The Picanto Mk2’s sister model, the Hyundai i10, was also replaced with a new version in 2014, but later examples of the Mk1 are looking good value today. Like the Picanto, the i10 is a reliable car and Hyundai also offers a strong warranty, although its five-year policy can’t match the seven years of Kia’s.

If you’re looking for style above all else, the Fiat 500 is a much sought-after city car. It’s not as practical as its rivals, with only three doors and marginal boot space, while its desirability means prices are high.


The Kia Picanto is a very solid choice for anyone looking for fuss-free family transport for local trips and the occasional longer-distance jaunt. It’s no motorway mile-muncher, but it’s happy on the open road and its chunky design means you’re unlikely to feel intimidated in heavy, fast-moving traffic.
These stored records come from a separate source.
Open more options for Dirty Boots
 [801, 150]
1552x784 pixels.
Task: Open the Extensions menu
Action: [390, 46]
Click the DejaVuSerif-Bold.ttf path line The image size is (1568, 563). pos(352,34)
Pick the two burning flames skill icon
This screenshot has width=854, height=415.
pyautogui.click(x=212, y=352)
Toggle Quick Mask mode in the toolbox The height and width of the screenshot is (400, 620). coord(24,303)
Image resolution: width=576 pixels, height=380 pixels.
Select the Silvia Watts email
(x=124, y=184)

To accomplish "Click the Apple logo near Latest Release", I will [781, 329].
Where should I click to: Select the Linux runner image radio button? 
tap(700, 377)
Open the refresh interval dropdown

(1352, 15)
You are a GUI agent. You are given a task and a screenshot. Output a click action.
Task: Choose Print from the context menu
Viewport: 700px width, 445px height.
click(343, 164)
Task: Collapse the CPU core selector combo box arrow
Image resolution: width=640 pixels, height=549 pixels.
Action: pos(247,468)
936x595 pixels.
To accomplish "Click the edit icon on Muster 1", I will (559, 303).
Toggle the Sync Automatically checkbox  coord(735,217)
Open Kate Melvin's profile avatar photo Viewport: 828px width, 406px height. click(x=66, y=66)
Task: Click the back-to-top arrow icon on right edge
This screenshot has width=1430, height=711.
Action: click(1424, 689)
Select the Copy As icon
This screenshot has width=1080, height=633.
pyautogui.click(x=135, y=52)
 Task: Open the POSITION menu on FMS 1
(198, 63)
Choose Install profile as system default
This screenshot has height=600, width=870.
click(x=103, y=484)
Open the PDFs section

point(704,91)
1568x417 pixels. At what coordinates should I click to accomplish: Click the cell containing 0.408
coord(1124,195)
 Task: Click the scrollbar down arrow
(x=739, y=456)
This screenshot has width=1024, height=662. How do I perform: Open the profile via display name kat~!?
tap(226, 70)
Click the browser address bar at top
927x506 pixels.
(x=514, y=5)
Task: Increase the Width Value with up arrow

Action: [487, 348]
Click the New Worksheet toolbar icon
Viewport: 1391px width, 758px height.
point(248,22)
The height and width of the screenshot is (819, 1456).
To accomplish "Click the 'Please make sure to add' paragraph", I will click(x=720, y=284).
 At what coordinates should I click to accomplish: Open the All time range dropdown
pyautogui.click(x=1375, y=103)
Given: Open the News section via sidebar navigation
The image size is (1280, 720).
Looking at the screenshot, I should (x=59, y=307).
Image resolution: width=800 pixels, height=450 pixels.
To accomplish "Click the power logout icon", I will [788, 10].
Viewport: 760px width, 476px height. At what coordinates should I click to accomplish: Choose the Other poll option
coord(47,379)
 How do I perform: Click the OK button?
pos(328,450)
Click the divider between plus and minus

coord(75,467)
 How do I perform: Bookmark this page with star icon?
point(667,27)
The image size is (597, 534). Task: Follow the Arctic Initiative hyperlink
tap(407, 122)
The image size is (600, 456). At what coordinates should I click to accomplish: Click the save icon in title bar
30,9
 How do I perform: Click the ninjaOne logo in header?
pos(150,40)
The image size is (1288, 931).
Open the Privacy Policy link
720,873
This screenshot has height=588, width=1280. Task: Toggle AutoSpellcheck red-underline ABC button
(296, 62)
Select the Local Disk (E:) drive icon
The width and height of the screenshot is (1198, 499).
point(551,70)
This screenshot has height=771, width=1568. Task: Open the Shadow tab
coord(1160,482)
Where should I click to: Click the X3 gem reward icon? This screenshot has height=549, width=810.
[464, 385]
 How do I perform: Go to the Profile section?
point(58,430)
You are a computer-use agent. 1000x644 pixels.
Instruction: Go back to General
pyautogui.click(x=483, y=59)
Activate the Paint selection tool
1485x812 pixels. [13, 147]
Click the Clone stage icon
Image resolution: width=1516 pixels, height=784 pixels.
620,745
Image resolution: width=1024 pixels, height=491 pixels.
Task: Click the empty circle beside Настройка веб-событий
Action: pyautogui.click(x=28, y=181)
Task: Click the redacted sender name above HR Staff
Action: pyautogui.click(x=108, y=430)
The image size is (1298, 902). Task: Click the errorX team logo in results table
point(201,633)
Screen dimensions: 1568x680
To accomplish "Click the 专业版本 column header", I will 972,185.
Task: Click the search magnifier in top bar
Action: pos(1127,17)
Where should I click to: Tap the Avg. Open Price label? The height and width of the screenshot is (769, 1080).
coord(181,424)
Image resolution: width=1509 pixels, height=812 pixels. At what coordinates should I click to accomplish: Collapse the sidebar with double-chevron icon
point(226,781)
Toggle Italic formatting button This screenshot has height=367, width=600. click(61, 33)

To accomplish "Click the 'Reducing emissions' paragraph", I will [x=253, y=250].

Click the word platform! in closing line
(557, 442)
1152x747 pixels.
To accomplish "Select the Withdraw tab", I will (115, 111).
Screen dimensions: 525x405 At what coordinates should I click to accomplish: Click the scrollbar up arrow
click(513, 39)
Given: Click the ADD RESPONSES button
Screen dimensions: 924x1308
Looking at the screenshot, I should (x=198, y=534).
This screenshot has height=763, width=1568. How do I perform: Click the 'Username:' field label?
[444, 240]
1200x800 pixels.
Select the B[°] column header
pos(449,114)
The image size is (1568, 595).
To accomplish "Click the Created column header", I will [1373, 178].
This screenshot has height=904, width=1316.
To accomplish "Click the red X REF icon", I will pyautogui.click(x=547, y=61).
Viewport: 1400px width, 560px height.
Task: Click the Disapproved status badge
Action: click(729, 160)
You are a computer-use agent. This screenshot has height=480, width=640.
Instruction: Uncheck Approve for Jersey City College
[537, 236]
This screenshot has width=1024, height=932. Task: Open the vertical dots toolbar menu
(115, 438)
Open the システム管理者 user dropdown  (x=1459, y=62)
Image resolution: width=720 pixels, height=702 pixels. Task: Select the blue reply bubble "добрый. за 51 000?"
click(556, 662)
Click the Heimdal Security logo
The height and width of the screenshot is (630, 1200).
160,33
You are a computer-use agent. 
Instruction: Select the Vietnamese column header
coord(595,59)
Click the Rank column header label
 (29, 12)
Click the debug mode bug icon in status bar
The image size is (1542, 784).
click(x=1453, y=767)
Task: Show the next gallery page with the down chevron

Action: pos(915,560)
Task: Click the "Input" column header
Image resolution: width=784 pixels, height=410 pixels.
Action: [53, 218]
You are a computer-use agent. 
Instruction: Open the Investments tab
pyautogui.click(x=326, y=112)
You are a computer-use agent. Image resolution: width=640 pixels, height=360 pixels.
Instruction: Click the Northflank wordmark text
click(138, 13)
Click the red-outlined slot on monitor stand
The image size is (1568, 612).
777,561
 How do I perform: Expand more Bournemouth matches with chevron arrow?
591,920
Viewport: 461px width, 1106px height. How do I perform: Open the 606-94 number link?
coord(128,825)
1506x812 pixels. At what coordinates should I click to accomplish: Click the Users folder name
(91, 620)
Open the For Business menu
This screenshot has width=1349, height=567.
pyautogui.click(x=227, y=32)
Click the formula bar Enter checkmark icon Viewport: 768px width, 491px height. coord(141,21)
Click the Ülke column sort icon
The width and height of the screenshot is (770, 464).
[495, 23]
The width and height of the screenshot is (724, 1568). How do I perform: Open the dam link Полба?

With five seats and the option of five doors, it’s one of the more practical cars in its class, too. You should also find it a genuinely enjoyable car to drive: its compact dimensions and well-designed chassis make it nippy and maneuverable. It’s cheap to run, too.

A Euro NCAP safety rating of four stars compared to the five of some rivals was skewed by the fact that initially some European-market Picantos didn’t have electronic stability control as standard. But it was on all cars sold in the UK, so there are really no concerns about the Kia’s safety.

Meanwhile, any reliability concerns should be assuaged by that generous seven-year warranty, which should have a good few years remaining on many used examples. The Picanto really is a car you can buy with confidence.